Maximizing mutual information between undersampled k-space data and clinical tasks enables probabilistic inference and flexible sampling in CS-MRI.

A machine-rendered reading of the paper's core claim, the machinery that carries it, and where it could break.

The paper establishes that task-adapted compressed sensing MRI can be optimized by maximizing the mutual information between undersampled k-space measurements and downstream clinical tasks. This framing supports probabilistic inference to quantify diagnostic uncertainty while allowing a single end-to-end model to adapt to arbitrary sampling ratios and handle both reconstruction-assisted and privacy-preserving scenarios. A sympathetic reader would care because existing methods either ignore uncertainty or demand separate retraining for each scan length and application, limiting deployment across varied clinical settings. The approach relies on amortized optimization with tractable variational bounds to jointly train sampling patterns, reconstruction networks, and task predictors, yielding competitive accuracy on metrics like Dice alongside improved posterior distribution matching measured by generalized energy distance.

Core claim

We formalize the task-adapted CS-MRI problem as maximizing mutual information between undersampled k-space measurements and clinical tasks to enable probabilistic inference for uncertainty prediction. Using amortized optimization and variational bounds on this mutual information, sampling, reconstruction, and task-inference models are jointly optimized in a single end-to-end framework.
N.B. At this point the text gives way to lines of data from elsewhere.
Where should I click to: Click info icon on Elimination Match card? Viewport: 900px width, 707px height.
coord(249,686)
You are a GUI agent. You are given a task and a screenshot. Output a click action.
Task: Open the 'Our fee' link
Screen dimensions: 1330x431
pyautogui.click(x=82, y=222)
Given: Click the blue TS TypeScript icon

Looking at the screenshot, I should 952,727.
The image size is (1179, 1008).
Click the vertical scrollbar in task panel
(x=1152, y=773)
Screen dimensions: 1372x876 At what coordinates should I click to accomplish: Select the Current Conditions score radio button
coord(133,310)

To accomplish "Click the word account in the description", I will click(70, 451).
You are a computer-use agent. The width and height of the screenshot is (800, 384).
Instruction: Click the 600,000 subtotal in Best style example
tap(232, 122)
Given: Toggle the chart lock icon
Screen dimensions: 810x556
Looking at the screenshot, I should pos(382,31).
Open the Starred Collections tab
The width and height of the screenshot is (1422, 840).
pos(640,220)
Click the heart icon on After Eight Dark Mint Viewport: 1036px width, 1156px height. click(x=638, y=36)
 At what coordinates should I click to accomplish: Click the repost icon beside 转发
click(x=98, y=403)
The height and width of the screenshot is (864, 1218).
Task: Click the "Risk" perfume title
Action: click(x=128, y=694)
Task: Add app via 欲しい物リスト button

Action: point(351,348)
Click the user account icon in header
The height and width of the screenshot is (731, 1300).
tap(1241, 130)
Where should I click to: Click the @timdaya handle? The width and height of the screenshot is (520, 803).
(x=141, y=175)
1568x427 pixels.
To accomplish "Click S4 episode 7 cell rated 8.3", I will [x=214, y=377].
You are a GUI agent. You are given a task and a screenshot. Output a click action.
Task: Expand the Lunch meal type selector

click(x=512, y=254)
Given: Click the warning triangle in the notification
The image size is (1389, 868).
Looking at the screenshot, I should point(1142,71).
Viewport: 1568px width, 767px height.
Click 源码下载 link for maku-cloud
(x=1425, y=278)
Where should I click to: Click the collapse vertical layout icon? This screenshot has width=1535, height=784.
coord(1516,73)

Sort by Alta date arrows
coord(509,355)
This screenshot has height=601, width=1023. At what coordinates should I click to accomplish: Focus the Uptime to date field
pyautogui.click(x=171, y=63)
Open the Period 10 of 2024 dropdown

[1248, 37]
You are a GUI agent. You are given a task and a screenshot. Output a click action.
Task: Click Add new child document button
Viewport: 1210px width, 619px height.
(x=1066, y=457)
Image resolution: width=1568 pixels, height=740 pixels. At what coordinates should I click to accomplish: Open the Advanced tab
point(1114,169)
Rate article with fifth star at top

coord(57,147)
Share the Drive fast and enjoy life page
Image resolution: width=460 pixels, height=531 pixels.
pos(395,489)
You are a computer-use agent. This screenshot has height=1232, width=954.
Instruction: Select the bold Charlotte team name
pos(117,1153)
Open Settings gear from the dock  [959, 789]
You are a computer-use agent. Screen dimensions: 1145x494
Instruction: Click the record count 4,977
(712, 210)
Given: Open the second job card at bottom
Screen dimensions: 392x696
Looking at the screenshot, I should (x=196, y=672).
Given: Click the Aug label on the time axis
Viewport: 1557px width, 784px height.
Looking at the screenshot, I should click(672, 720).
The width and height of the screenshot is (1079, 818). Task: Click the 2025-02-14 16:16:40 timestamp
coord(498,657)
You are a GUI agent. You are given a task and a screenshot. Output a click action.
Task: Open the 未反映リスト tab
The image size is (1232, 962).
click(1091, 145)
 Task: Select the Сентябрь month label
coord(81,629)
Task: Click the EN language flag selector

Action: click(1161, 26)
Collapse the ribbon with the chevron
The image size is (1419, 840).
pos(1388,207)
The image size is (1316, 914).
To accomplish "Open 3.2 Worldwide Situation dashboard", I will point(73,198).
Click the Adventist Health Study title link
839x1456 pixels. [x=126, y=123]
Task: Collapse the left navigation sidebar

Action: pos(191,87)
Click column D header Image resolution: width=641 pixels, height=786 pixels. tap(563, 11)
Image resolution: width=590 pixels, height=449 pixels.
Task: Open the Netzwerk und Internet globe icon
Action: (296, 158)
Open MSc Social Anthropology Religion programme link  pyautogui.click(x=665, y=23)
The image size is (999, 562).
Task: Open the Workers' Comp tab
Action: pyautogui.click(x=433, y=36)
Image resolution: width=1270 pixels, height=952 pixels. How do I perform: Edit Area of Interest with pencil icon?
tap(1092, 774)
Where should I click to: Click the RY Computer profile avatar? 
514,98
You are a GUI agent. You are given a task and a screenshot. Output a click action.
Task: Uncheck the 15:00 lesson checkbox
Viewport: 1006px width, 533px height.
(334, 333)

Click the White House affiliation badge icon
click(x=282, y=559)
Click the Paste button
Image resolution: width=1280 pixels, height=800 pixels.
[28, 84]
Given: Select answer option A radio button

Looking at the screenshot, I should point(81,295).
This supports flexible control over sampling ratios and unifies two clinical scenarios: joint task and reconstruction, where reconstruction aids task performance, and task implementation with suppressed reconstruction for privacy protection.

What carries the argument

Variational lower bounds on mutual information between undersampled k-space measurements and clinical task outputs, jointly optimized with sampling masks, reconstruction, and task networks via amortization to enable single-model adaptation across sampling ratios and scenarios.

If this is right

  • A single trained model controls sampling ratios on demand without retraining for each ratio or application.
  • Probabilistic outputs provide uncertainty estimates for clinical tasks such as segmentation.
  • The same framework handles both reconstruction-assisted diagnosis and privacy-preserving task execution without full image recovery.
  • Accuracy on standard metrics like Dice remains competitive while better matching the ground-truth posterior distribution according to generalized energy distance.

Where Pith is reading between the lines

These are editorial extensions of the paper, not claims the author makes directly.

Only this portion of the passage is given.